A 40 ans tout juste, Jonathan Lechevalier se définit comme un freelance «heureux». Ce diplômé d’une école de commerce, titulaire d’un master en innovation digitale à Centrale Paris est régulièrement ciblé par des entreprises qui souhaitent optimiser leur rentabilité. Le néo-quadra conçoit notamment des produits digitaux et utilise l’intelligence artificielle pour améliorer les process internes de ses clients. Pour dénicher des missions, il est inscrit sur plusieurs plateformes d’intermédiation spécialisées. A la clé : 30% de son chiffre d’affaires annuel. «Le processus est relativement fluide, cela me facilite grandement la tâche. Sur mon profil, j’ai rédigé un résumé persuasif de mes compétences et des mots clés recherchés par les entreprises. J’indique ce qui relève de mes expériences passées, mes aspirations et les attentes des clients», indique le freelance dont le taux journalier moyen (TJM) s’élève à 1 000 euros.

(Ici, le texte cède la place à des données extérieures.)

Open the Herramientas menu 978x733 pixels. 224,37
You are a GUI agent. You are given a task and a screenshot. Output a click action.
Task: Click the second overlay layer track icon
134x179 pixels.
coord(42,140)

Depuis quelques années, ces outils de mise en relation entre entreprises et freelances se sont multipliés comme des petits pains. Et ce, sous différentes formes : généralistes, spécialisés, gratuits, payants,… «Notre espace virtuel connecte des talents indépendants (500 000) et 60 000 potentiels clients qui offrent un accès rapide à des opportunités professionnelles dans une centaine de métiers, résume Reda Mahfoud, directeur général France de Malt, l’un des poids lourds du secteur. Les indépendants de notre communauté peuvent négocier les conditions, les prix et les délais relatifs aux missions qu’on leur propose».